*YOUR GOAL:* Copy the entries word for word. Keep the pictures out.

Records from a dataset
-- Opening Marker --

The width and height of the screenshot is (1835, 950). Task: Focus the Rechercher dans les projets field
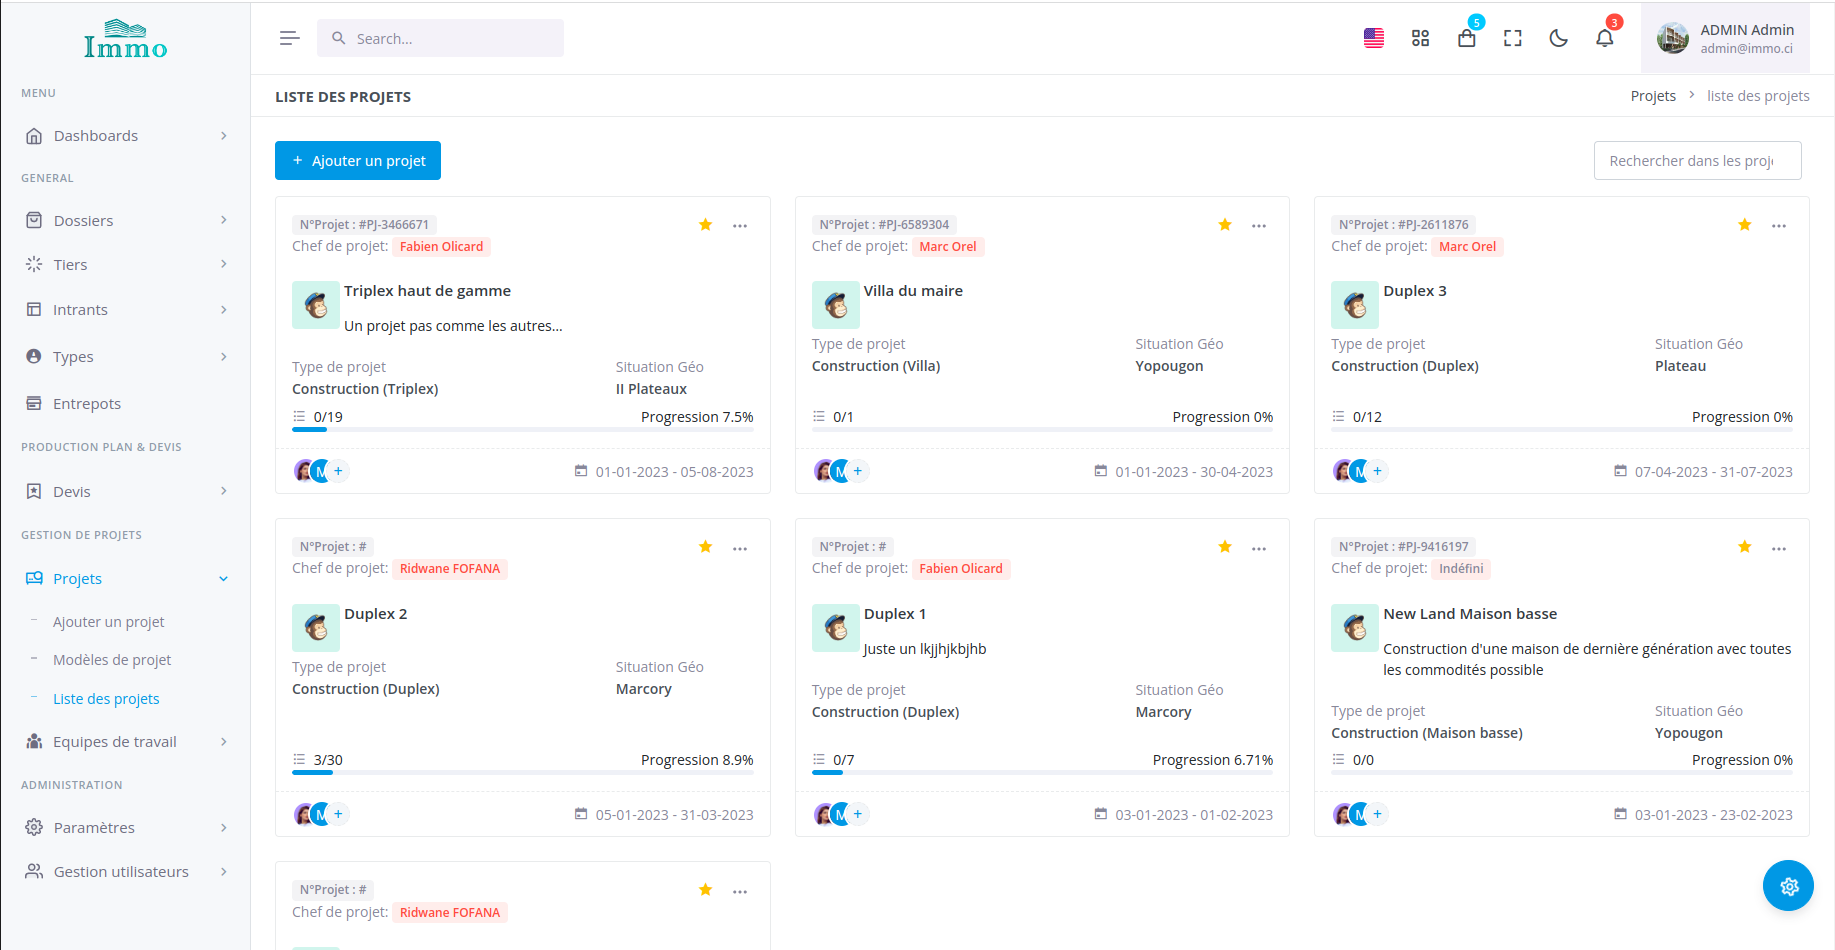[1697, 161]
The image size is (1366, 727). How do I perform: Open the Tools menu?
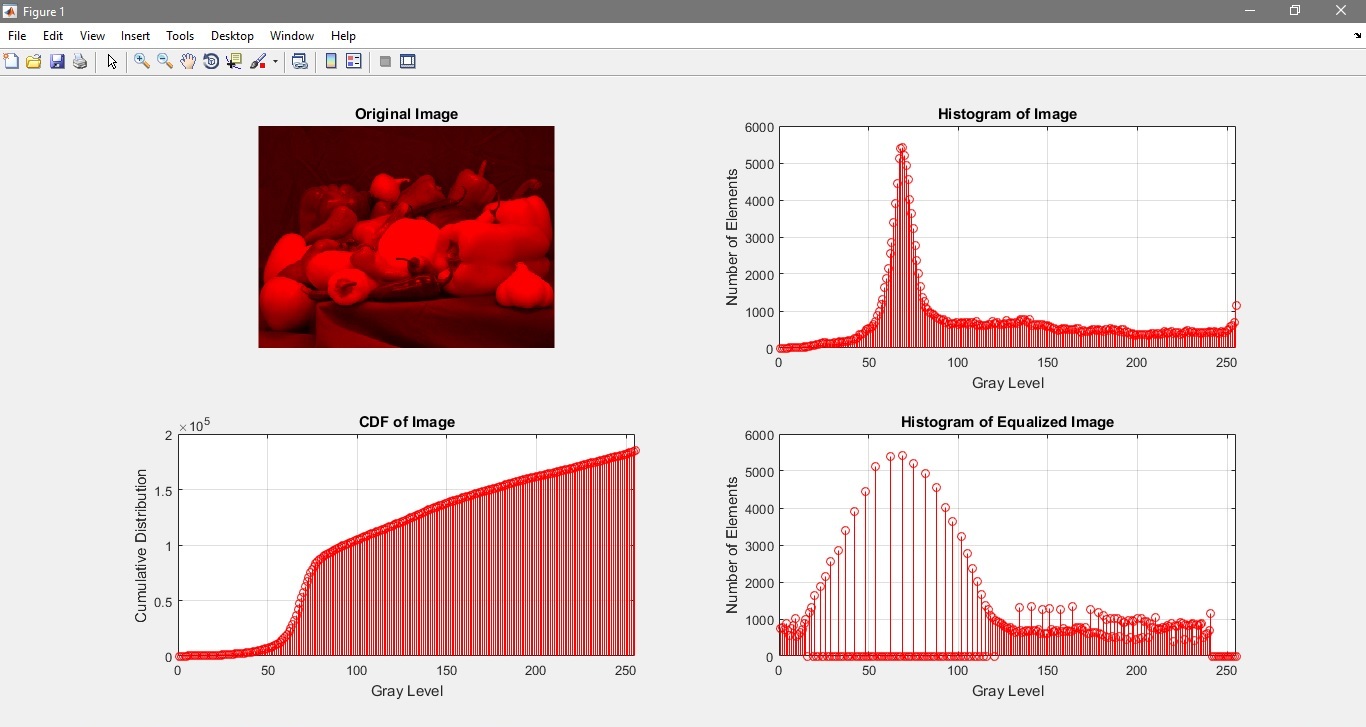point(180,36)
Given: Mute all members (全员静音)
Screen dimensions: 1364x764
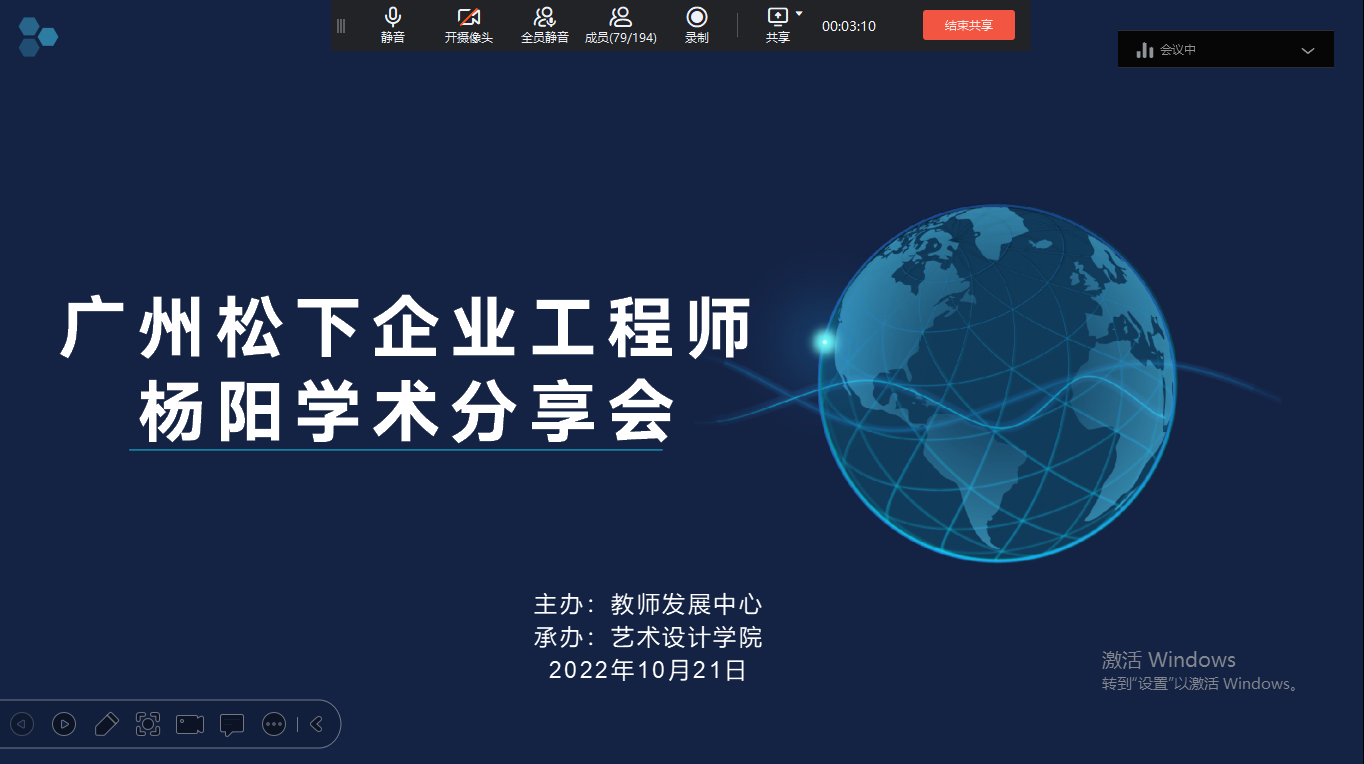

-- Closing Marker --

*OUTPUT FOR THIS TASK:*
The width and height of the screenshot is (1835, 950). Task: Focus the Rechercher dans les projets field
[1697, 161]
The image size is (1366, 727). How do I perform: Open the Tools menu?
point(180,36)
Given: Mute all members (全员静音)
Screen dimensions: 1364x764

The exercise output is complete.